3 bands after digestion - (Sep/12/2006 )
hi
i was using a nrew endonuclaese and after the digestion it gave me 3 bands !!! isnt right that enzymes give u on agarose gel only one or 2 bands coz they cut the known sequence in the double stranded pcr product ??????????
If you were cutting a plasmid, three bands could indicate a complete lack of cutting, and thus you're seeing three different forms of the plasmid -- open circle (nicked), linear, and supercoiled...
I don't quite understand what you are saying. So correct me if my assumptions are wrong.
The restriction enzyme in use, cuts your plasmid in two places, so you should see 2 bands.
If that is the case, aside from Homebrew suggestion of total failure of cutting. Incomplete cutting would lead to three bands
Let say your plasmid is 2000bp, and cuts in two fragment 800, 1200
A single cut - 2000bp band
Double cut - 1200bp and 800bp bands
In total you see 3 bands.
P.S : As you were not clear quite clear in your post, it must also be realised that a restriction enzyme can cut a plasmid more then twice, 3, 4, ....17 times.
ITS NOT A PLASMID ITS A PCR PRODUCT FOR A aDNA
what if ur PCR had sites in between the gene which might have been overlooked.
My apologies. Still, my explination remains applicable. If your digestion is incomplete, some of your products will be cleaved in half, while the rest remain uncut. This would result in 3 bands, an uncut PCR fragment, and 2 smaller products from the digest.
Do you know how many recognition sites for your enzyme your PCR product has? (you don't seem sure; you say 1 or 2 bands expected but not 3. 1 or 2 bands from a PCR product suggests either no recognition site or one recognition site assuming digestion is complete. Which one???).
If you know where the cut sites are you can then determine the size of the expected products.
Did you gel purify your PCR product before digesting it? What does an uncut sample of your PCR product look like? What band sizes did you get on the digested sample, and what fragment sizes were you expecting? How big is your PCR product?

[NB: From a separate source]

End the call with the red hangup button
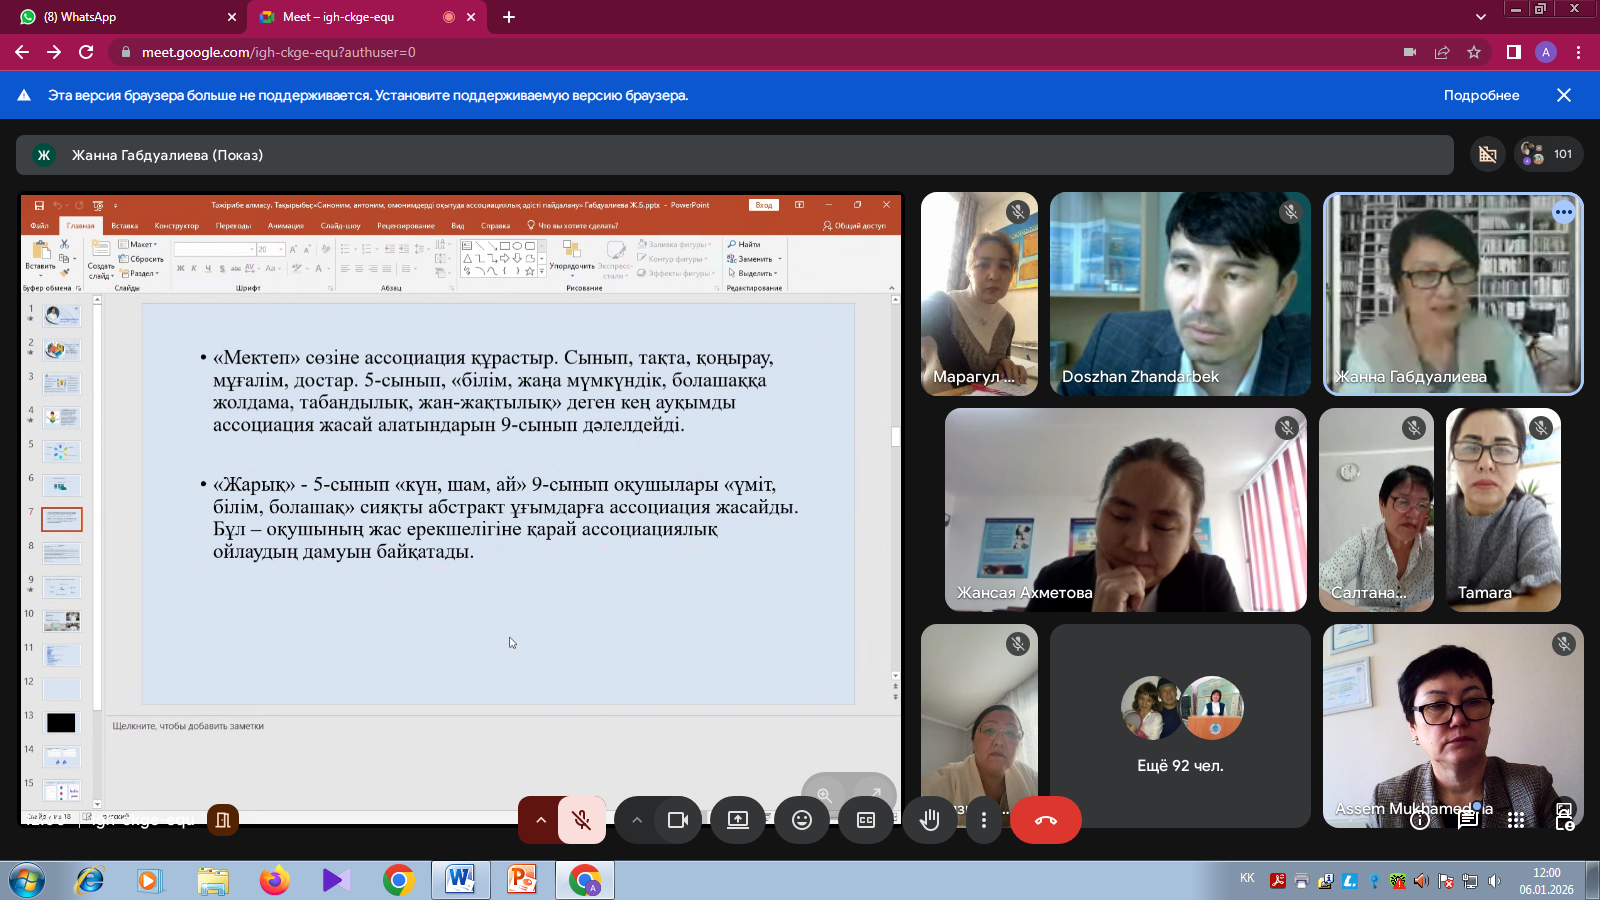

We can probably help you figure this out, but we need more information (nowhere in your first post, for example, did it say you were cutting a PCR product).
hi
thanks everybody for trying to help me and sorry for not beig so clear in my question....
im working on a PCR product of human DNA on a polymorphism ...the PCR product size should be 310 bp ( according to the paper im implying ) and it should cut after digestion to 2 bands (180 and 130 ) while we can also get 310 bp (uncut) or 310 +180 + 130!!!!!!
i dont understansd how can we get the uncut band toghether with the 2 cut bands after digestion in the same lane ???? (getting 3 bands after digestion (how??)
thanks everybody for trying to help me and sorry for not beig so clear in my question....
im working on a PCR product of human DNA on a polymorphism ...the PCR product size should be 310 bp ( according to the paper im implying ) and it should cut after digestion to 2 bands (180 and 130 ) while we can also get 310 bp (uncut) or 310 +180 + 130!!!!!!
i dont understansd how can we get the uncut band toghether with the 2 cut bands after digestion in the same lane ???? (getting 3 bands after digestion (how??)
That's because part of your PCR product is cut by the enzyme and part is not cut. Try to add the enzyme, perform the digestion for th edesired time, add the enzyme again and digest. Be careful you don't add too much glycerol anyway!